With human evolution accelerating, the film delves deep into art and the body and we are told that “surgery is the new sex”. Digging deep into topics such as these, the film is very much an overt reflection of Cronenberg’s career itself. As once again, he uses technology and flesh for our entertainment - one which these characters themselves embody in the narrative whilst a number of plots points also seem eerily familiar from his other movies such as the melding of biotech, genetics and reproduction.
It certainly plays as a highlight reel of the director’s career and even shares its title with a 1970s short he made, forcing us to confront what we’ve enjoyed about Cronenberg’s work as well.
But as Viggo’s character attempts to sleep in a Giger-esque organic sleeping pod with slimy tendrils, we are brought into a world where every trope from the director’s work gets a chance to shine. A man has ears grafted onto his head like the body-meshing of Seth Brundel in The Fly. And the erotic licking of scars and wounds nod directly to Crash.
But does it go too far? Well, it’s not for the faint at heart but its back-alley body modifications are nothing particular unique for anyone familiar with Cronenberg’s previous, and frankly superior, output.

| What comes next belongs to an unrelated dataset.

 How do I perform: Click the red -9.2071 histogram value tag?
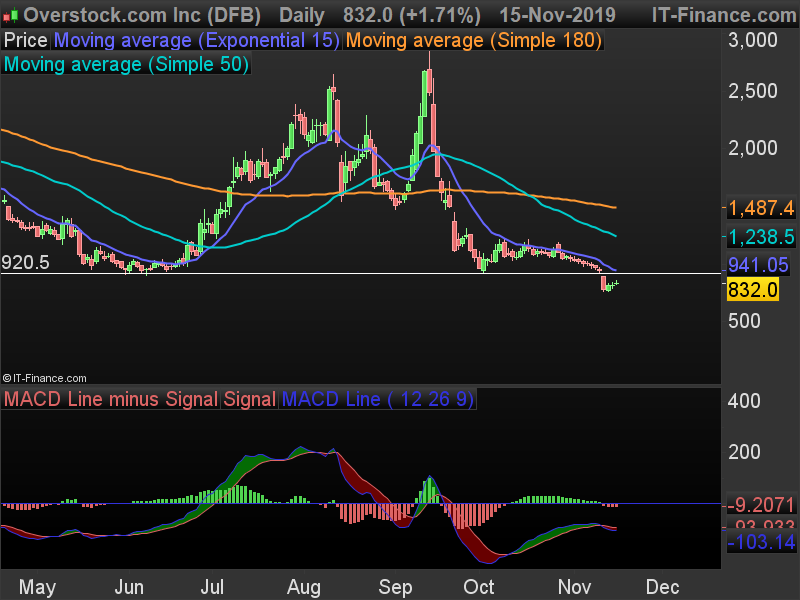(761, 505)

There are also echoes of Videodrome with its focus on the voyeuristic pleasures of ‘performance’ in itself. With Léa Seydoux as Tenser's partner, this is cemented with her surgical operating theatre acting as an actual theatre for the entertainment of paying patrons.
Kristen Stewart as a member of the National Organ Registry does well in a support role but the film sadly slips into theological drudgery. I was often only jolted back into the story during scenes of visceral orgasmic flesh cutting. The film’s high aspirations are unfortunately undercut by a script full of tedious heady themes and dull essay-like interactions.
It’s great to see Cronenberg still pushing the right buttons but unlike (one of my favourite horrors of all time) The Fly, the film being challenging and thought-provoking is at the expense of it being entertaining. An absolute stone-cold example of impenetrable art-house film, the movie will almost certainly find its chin-stroking fans. But for all the visceral horrors presented, the stultifying dialogue and repetitious subject matter may actually be the film’s biggest crime.